= Carmen Borgia =

American singer-songwriter/theatre director

Carmen Borgia is a singer, songwriter, sound mixer and film sound designer residing in New York City. He was born February 3, 1959 in Jacksonville, Florida.

== Music ==
His music tends toward songs or soundtracks. Recent recordings are "North" and "The Red Circle Line", released by Arctos Records. In 2009 a theatrical musical, "South", was commissioned by Dixon Place in New York City.

Recent film scores include "The Bentfootes", directed by Kriota Willberg.
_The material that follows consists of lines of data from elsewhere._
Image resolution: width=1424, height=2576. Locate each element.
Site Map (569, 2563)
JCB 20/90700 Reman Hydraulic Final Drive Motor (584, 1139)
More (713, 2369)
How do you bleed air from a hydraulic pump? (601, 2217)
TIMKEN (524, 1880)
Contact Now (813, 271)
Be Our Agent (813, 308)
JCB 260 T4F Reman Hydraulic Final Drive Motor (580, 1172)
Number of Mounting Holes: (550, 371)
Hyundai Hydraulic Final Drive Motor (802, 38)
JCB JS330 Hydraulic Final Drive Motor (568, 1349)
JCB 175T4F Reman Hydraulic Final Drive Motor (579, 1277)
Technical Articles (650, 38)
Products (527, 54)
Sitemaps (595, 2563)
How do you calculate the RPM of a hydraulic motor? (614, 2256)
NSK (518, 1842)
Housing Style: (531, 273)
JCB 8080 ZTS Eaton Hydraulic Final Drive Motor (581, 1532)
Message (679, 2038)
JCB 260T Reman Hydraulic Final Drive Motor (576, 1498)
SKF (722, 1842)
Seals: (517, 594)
Past music projects include the bands "Orson Welk", "Some Ambulants" and "The Secret Sons Of The Pope". He has composed music for numerous theatrical productions at The Western Stage in Salinas, California, including the 1989 production of "East of Eden".

== Writing ==
He is a contributing editor to The Digital Filmmaker Web site where he has written articles relating to the craft of film sound.

== Albums ==
- This Is Orson Welk (1986)
- North (2003)
- The Red Circle Line (2009)

== Directing (theatre) ==
In late 2024, he directed the Scott Carter penned "The Gospel According to Thomas Jefferson, Charles Dickens and Count Leo Tolstoy: Discord" at the Bridge Street Theatre in Catskill, NY. Carmen also designed the sets for this production. This play marked his debut as a director for theatre.